# Bowfish?



## boutwell_43 (Oct 11, 2007)

Seems to be the only page that might be close to bowfishing. Does anyone around here do it? Me and some buddies just started and trying to get some info about were to go.


----------



## 2112 (May 4, 2008)

Here's a link to what is probably the best web site on the subject.
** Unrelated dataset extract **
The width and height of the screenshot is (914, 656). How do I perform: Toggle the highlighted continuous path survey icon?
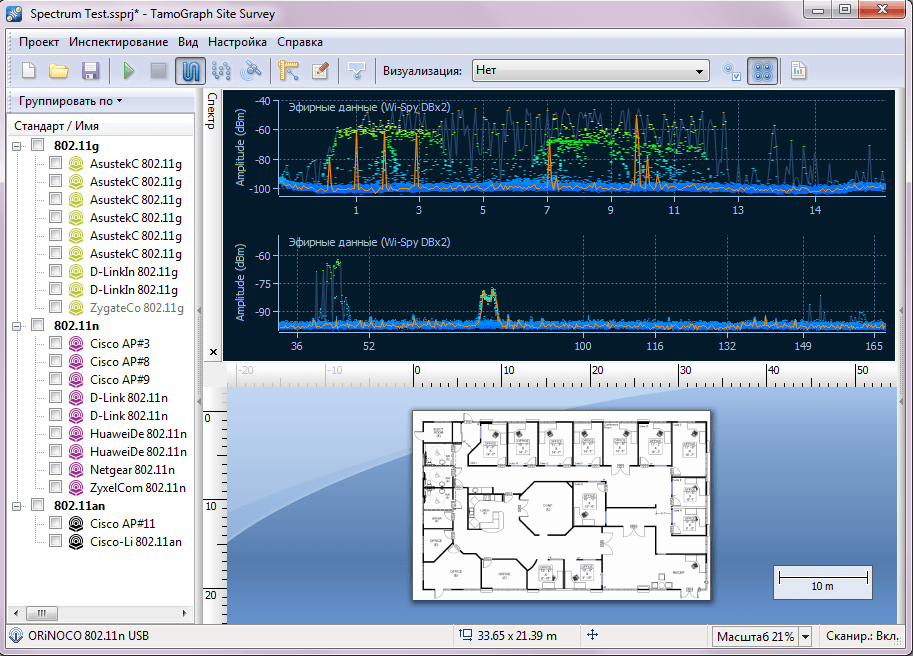click(190, 71)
http://bow.fishingcountry.com/bfcforums/index.php


----------



## Reel Twiztid (Apr 8, 2008)

I'd PM new wave archery on this site. He's into BIG TIME! He definitely knows his stuff. Good luck.


----------



## new wave archery (May 2, 2008)

yea if you ever need some help/advice just let me know. also we i always need some one to ride in wit me. but it depends on what your after. rays/flounder anywhere in the bay works for me. but carp gar and buffs hands down mobile. I hosted a tourny this weekend there, although windy as all get out and my boat broke down still had a good time. here are some winning fish from that nite.


----------



## HydroTherapy (Mar 6, 2008)

I'd have to agree with New Wave. I've had some luck shooting carp, buffalo, gar (occasional gator gar), and sheepshead in and around chocalochee Bay (Mobile Delta). For stingray I usually just bowfish over sand bars in the sound.


----------